La nomination, le 12 juillet, comme ambassadeur à Paris de Saïd Moussi, jusque-là en poste à Madrid, avait été interprétée comme un signe que les autorités algériennes ont décidé de laisser vacante pour longtemps encore leur représentation diplomatique en Espagne.

Des sources diplomatiques algériennes avaient même assuré au journal espagnol El Confidencial que les relations entre les deux pays resteront brouillées tant que Pedro Sanchez et son ministre des Affaires étrangères José Manuel Albares resteront en poste.

Ces sources avaient indiqué que le président algérien Abdelmadjid Tebboune « n’est pas disposé à se réconcilier avec l’Espagne alors que Sanchez est à la tête du gouvernement et José Manuel Albares est le chef de la diplomatie espagnole ».

Fin avril dernier, Amar Belani, Envoyé spécial chargé du Sahara occidental et des pays du Maghreb au ministère algérien des Affaires étrangères, avait déjà prévenu que la crise avec l’Espagne n’était pas un nuage d’automne, signifiant, en réponse à Pedro Sanchez qui avait appelé au retour de l’ambassadeur d’Algérie à Madrid, que ceux qui parlent d’une « colère passagère de l’Algérie, ne sont pas en phase avec la réalité ».

Le vrai début de la fin de la crise sera donc la nomination d’un ambassadeur à Madrid, précédée de signes annonciateurs d’un retour de l’Espagne à sa neutralité vis-à-vis du dossier du Sahara occidental.

Cela risque d’attendre les élections et un éventuel changement de gouvernement à Madrid, sachant que toute la classe politique espagnole, hormis le PSOE (parti socialiste, au pouvoir), ne soutient pas le gouvernement dans sa démarche vis-à-vis de l’Algérie et de la question sahraouie.

Quant à la levée du gel des transactions commerciales, elle procède sans doute d’autres considérations.

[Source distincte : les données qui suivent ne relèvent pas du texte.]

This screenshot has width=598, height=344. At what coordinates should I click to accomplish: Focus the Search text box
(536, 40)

L’Algérie ne pouvait pas tenir longtemps une telle suspension avec un pays membre de l’Union européenne avec laquelle elle est liée par un accord d’association.

Une décision pragmatique ?

Madrid a saisi Bruxelles, au nom justement du respect des clauses de l’accord d’association et, dès le 10 juin, le haut représentant de l’UE pour les affaires étrangères, Josep Borrell, et le vice-président de la Commission européenne, Valdis Dombrovskis, ont apporté leur soutien à l’Espagne, indiquant dans une déclaration commune que « l’UE est prête à s’opposer à tout type de mesures coercitives appliquées à un État membre de l’Union européenne ».

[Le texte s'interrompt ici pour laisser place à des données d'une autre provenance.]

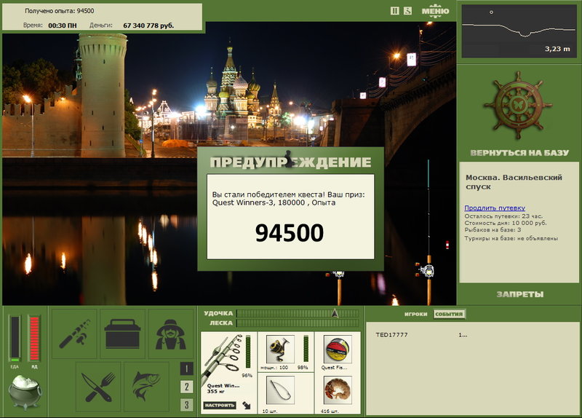
Task: Click the S icon beside pause
Action: point(407,11)
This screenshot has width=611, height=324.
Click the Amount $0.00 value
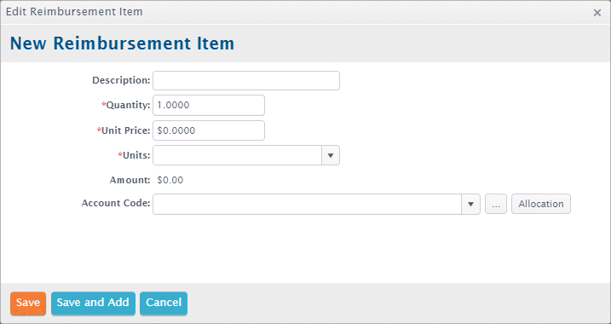[170, 180]
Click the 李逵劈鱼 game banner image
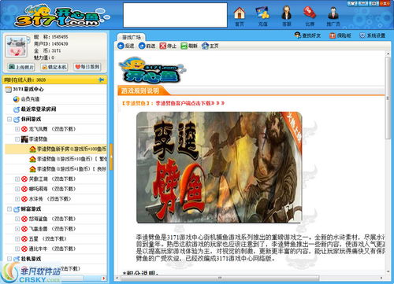 point(219,168)
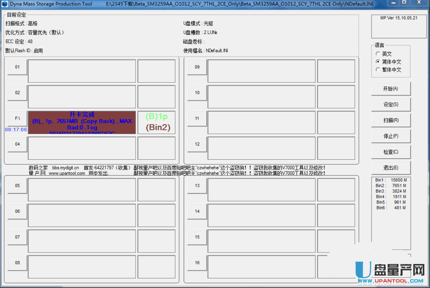Click port 16 button
The image size is (430, 288).
197,263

« L’Algérie rectifie et autorise à nouveau le commerce avec l’Espagne auquel elle avait mis son veto il y a 50 jours. La Commission européenne est probablement intervenue pour faire respecter l’accord Algérie-UE et l’empêcher de discriminer un État membre. Pourtant, la crise Alger-Madrid persiste », écrit le journaliste d’El Confidencial, Ignacio Cembrero, spécialiste des pays du Maghreb.

Sans même cette probable intervention de Bruxelles que suggère le journaliste espagnol, l’Algérie est très soucieuse du respect de ses engagements internationaux, comme elle l’a montré depuis le début de la crise.

Qu’en sera-t-il dans les faits ?

Malgré un contexte international qui fait du gaz un levier très efficace, les autorités algériennes ont toujours réitéré qu’elles respecteront leurs obligations contractuelles concernant la livraison du gaz à l’Espagne.

Et c’est ce qui a été fait. La levée de la suspension est aussi probablement dictée par les répercussions de l’arrêt des transactions sur l’économie algérienne elle-même.

Il est certain que les entreprises espagnoles ont été très affectées par l’arrêt brusque des exportations vers l’Algérie, qui représentent de 2 à 3 milliards de dollars par an, mais il n’en reste pas moins que le tissu économique algérien est aussi impacté, étant donné que beaucoup d’entreprises importent des intrants d’Espagne.

Ce sont là quelques éléments pragmatiques qui pourraient expliquer la décision d’Alger de lever la mesure de suspension du commerce avec l’Espagne.

Reste à savoir, si dans les faits, les importateurs algériens vont reprendre normalement leurs relations avec les fournisseurs d’un pays avec lequel des ressorts se sont cassés et dans un contexte de grave crise politique et diplomatique entre les deux pays, qui elle demeure entière.